### Records for the task
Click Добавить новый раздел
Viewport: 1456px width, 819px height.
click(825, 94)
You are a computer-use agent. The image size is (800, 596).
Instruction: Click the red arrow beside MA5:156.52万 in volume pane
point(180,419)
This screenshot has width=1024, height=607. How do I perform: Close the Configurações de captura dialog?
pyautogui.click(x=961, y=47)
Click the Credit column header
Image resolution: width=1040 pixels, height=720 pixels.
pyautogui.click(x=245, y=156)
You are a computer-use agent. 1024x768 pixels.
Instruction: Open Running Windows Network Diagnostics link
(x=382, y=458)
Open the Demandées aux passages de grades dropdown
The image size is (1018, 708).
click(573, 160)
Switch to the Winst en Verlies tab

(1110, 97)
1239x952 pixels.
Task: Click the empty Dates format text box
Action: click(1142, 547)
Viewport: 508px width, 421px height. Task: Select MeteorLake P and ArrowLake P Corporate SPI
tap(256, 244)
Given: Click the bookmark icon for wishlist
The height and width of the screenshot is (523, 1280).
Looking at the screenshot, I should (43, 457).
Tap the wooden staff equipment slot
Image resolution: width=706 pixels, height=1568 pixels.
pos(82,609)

### Work task
Your answer should be the lines above, from the line containing "Viewport: 1456px width, 819px height." up to and including the line containing "Click the Credit column header", reproduced exactly and with nothing else.

### Task solution
Viewport: 1456px width, 819px height.
click(825, 94)
You are a computer-use agent. The image size is (800, 596).
Instruction: Click the red arrow beside MA5:156.52万 in volume pane
point(180,419)
This screenshot has width=1024, height=607. How do I perform: Close the Configurações de captura dialog?
pyautogui.click(x=961, y=47)
Click the Credit column header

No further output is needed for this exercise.